Quando eu a vejo, quase corro em sua direção. Tiro o fone de ouvido.
- Oi, boa tarde. Desculpe incomodar...
A dona da casa está ao portão. Faz dias que espero encontrá-la, embora nunca tenha falado com ela antes. O caso é que não vejo o cachorro daquele quintal, um pastor alemão, há duas ou três semanas. No início, pensei numa coincidência. Passo por lá geralmente apenas uma ou duas vezes por dia. E por acaso ele poderia estar nos fundos.
Mas os dias foram correndo e minha apreensão, crescendo.
O pastor de orelhas atentas e olhos intensos costuma vir à grade na maioria das ocasiões. E, latindo, me acompanha durante todo o trajeto de seu quintal de esquina. Entretanto, há dias que não. E eu acho curioso que ele apenas me encare lá de dentro, empine as orelhas e, com certo desânimo, dê a entender hoje não, cara, hoje não estou a fim.
Eu também o ouço nas madrugadas. Seu latido potente resgata fragmentos imemoriais da espécie e, não sei o porquê, me transfere a estranha sensação de segurança. Não é a proteção banal contra ladrões. É mais que isso. É algo como um surreal certificado sobre a existência do mundo.

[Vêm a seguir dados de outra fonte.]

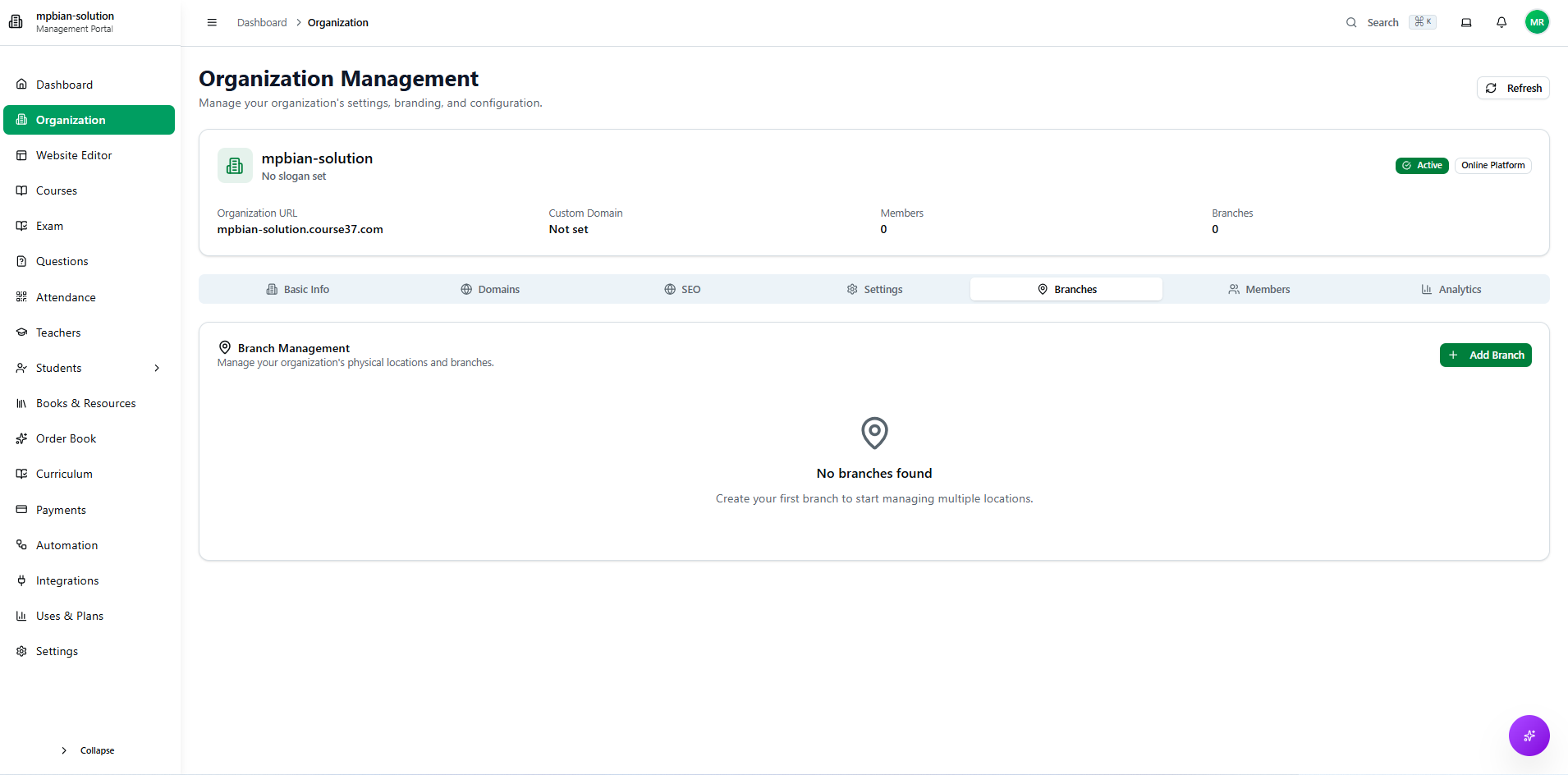Viewport: 1568px width, 775px height.
Task: Click the MR user avatar
Action: tap(1537, 22)
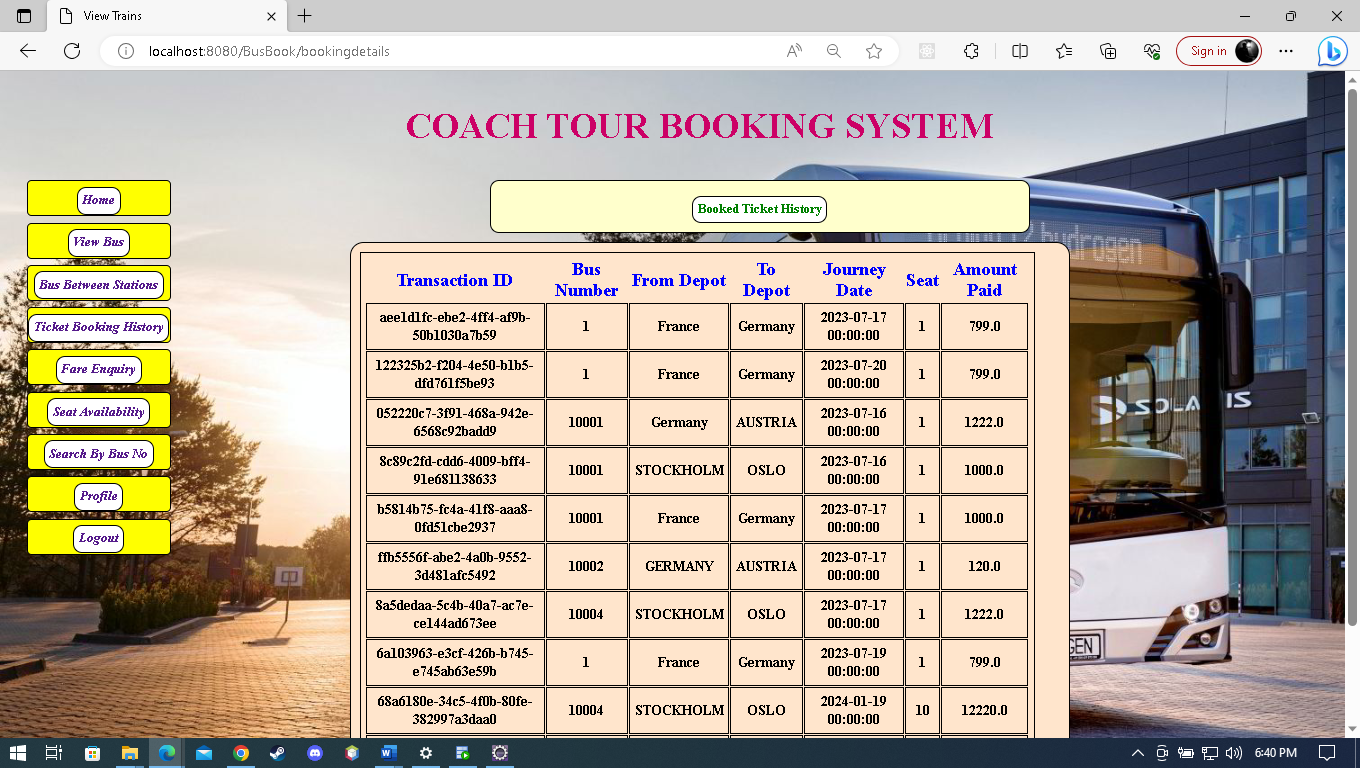Open the Bing Chat sidebar
1360x768 pixels.
tap(1332, 51)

Portanto, sua ausência estava pesando.
- E o cachorro? Não vi mais...
Na conversa de aproximadamente dez minutos, fico sabendo o motivo daquele desânimo que às vezes o deixa prostrado. Faz vários meses que luta contra uma grave doença.
- Em janeiro, um veterinário disse que se ele não fosse sacrificado, teria que passar por um tratamento diário – explica sua dona. Atenciosa, emenda: – não, que é isso, acha que íamos sacrificar?
De janeiro a outubro, lavam a ferida cinco ou seis vezes ao dia. Um parente, também veterinário, propõe levá-lo para sua chácara. Mas a família não quer se separar do pastor.
- Eu criei ele, queria ele aqui – diz. – Outro veterinário nos disse “vamos recuperar o cachorro” e começamos a dar todos os remédios receitados.
Mas o pastor perdeu a guerra.
- Olha, vou dizer para a senhora que estou muito chateado com a notícia – digo a ela, chateado com a notícia. – Ele me acompanhava desde aquele canto até aqui, eu gostava muito dele.
- Ai – lamenta-se a mulher, – acho que eu não quero mais cachorro. A gente cria e depois...
- Entendo – eu a consolo. – Tem um caso parecido na minha família.
Ela ainda dá mais alguns detalhes sobre o calvário do pastor.
- Bom, vocês fizeram o que puderam – comento bobamente e, com um nó besta na garganta, digo que vou indo.
- Muito obrigada, viu? – ela diz encostada ao portão do quintal agora vazio. – Foi bom saber que o senhor (pois é...) gostava dele. Tinha gente que xingava quando ele latia, mas ele era um amor.
Sem mais, sigo meu caminho. Ajeito novamente o fone de ouvido e Zé Ramalho está cantando:
“Eu desço dessa solidão
Espalho coisas sobre um chão de giz
Há meros devaneios tolos a me torturar...”
Ainda são oito e meia. Falta muito para a madrugada. Mas agora eu já sei que entre todos os fenômenos sonoros que vão ocupá-la com suas variadas vibrações não estará o que eu mais gostava.